There is an answer, using some theorem of derived functors. I like that proof. But I was wondering if there is any topological proof? Since we have the fibration (especially, universal covering), we can consider the local coefficient system.
On the other hand, when we use a $\mathbf{Z}\pi$-resolution to compute $\mathrm{Tor}$, we compute the homology of a complex tensored with $\mathbf{Z}$, which would hopefully coincide with the local coefficient system. Does this work? How can I continue?
There is a similar question on MSE. Feel free to close this question if you would like to answer there.

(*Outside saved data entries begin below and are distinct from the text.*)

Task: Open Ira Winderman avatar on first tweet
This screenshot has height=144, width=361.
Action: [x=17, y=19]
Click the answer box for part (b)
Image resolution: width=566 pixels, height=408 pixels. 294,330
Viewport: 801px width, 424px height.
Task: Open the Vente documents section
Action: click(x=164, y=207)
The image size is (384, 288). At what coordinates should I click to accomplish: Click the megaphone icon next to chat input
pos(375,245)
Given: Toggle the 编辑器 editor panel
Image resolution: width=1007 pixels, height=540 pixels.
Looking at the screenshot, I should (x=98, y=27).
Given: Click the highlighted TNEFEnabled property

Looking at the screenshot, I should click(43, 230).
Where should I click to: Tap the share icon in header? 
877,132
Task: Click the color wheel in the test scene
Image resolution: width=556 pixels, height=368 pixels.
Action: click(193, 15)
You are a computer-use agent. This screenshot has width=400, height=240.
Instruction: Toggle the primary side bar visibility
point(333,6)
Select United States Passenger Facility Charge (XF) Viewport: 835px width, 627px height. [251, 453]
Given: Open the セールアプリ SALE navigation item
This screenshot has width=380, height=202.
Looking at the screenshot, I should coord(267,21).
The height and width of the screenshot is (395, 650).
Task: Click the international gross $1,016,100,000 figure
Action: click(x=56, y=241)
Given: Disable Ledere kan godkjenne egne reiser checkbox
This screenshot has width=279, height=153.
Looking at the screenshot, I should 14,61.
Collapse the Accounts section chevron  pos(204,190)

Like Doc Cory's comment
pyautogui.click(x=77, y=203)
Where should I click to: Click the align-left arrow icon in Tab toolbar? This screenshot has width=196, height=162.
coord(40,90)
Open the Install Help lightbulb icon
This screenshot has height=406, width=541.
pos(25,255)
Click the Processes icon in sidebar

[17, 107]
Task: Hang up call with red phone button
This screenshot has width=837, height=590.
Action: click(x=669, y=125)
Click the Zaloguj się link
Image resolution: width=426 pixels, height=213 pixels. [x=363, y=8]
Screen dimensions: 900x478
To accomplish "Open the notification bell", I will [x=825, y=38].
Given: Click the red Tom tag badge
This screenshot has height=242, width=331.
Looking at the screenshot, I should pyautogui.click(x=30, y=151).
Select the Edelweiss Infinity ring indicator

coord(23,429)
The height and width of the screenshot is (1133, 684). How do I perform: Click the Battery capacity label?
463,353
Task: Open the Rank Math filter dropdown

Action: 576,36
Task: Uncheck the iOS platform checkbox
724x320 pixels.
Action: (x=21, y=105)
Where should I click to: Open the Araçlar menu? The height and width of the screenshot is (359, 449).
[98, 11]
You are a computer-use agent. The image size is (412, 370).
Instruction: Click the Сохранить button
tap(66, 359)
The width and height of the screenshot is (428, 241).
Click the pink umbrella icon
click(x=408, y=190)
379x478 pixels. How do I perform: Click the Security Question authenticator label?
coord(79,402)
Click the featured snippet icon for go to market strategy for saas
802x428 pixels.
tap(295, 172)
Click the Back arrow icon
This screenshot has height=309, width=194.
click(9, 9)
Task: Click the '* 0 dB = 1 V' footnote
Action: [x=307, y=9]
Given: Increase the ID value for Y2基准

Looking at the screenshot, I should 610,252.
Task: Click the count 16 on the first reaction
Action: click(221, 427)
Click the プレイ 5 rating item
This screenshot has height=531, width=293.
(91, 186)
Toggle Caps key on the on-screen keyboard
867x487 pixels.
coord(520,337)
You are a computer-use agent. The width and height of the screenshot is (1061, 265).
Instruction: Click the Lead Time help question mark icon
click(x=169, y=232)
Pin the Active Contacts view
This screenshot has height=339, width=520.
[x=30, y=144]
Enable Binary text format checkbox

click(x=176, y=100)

Also, I would like to know other approaches to proof the above result. Any hints, references or answers are welcome!
You're trying to prove this for $\mathbf{Z}$ : the local coefficient system is constant.
But then the proof is easier, for instance by considering a cell-structure on $K(\pi,1)$: take $E$ a universal covering space of your $K(\pi,1)$, and give it a cell-structure induced by the one on $K(\pi,1)$; that makes it into a free $\pi$-complex.
Then $C_*(E)$ (the cellular complex) is a chain complex of free $\pi$-modules; and if you look at what the cells in $E$ look like, it's pretty clear that $\hom_\pi(C_n(E), \mathbf{Z}) \simeq \hom(C_n(K(\pi,1)), \mathbf{Z})$ and similarly $C_n(E)\otimes_\pi \mathbf{Z} \simeq C_n(K(\pi,1))$, with maps induced by the covering map (so they must have the right differential).
You thus immediately get the result. If you have a nontrivial coefficient module, it's a bit trickier.